非晶材料具有高强度、高硬度、耐腐蚀、耐磨损、优良的软磁性等特性，是20世纪材料领域最重大的发现之一，在精密机械、信息、航空航天、医疗、国防工业、汽车工业、化学工业等领域有重要的应用价值。Zr基非晶合金是非晶合金中最早被发现和研究较成熟的体系之一，近年来受到越来越多研究人员的关注。但由于非晶合金制备过程中需要急冷且要求高真空环境，通常制备的非晶合金材料尺寸较小，这极大地限制了非晶材料在工程领域的应用。若能通过合适的焊接工艺对非晶合金进行焊接，不仅可免受制备工艺的限制，一定程度上还能增大非晶合金尺寸，充分发挥Zr基非晶合金优异性能的优势。

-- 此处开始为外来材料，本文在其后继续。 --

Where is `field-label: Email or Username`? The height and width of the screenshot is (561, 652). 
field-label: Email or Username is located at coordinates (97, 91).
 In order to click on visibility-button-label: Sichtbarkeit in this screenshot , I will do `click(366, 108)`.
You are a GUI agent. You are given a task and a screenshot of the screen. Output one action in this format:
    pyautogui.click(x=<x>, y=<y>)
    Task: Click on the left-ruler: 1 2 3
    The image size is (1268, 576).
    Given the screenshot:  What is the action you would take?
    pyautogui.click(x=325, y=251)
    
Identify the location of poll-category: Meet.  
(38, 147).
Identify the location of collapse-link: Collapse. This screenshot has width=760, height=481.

超声波辅助钎焊可在低温实现对Zr基非晶材料的连接。空化作用可有效增加熔融钎料在母材金属表面的润湿，优化焊缝组织，促进界面反应。通过设定合理的焊接参数，超声波辅助低温钎焊可避免焊接过程中Zr基非晶材料发生结构弛豫与晶体化，达到良好的焊接效果。本实验以镍泡沫增强锡为填充材料，300℃对Zr基非晶材料表面镀锡，再将其加热到300℃使锡熔化，加入超声波作用将两块同质Zr非晶材料连接在一起。研究了镀锡时间对Zr基非晶合金与Sn冶金反应的影响以及超声波工艺在Zr基非晶合金焊接过程中的作用。结果表明，随着镀锡时间增加，Zr基表面镀锡层厚度逐渐增加，气孔逐渐减少。不同镀锡时间下通过超声波辅助钎焊得到的接头上表面未发现明显未焊合区域，镀锡时间长的钎焊接头中间层气孔少，且接头下表面未焊合区域较少。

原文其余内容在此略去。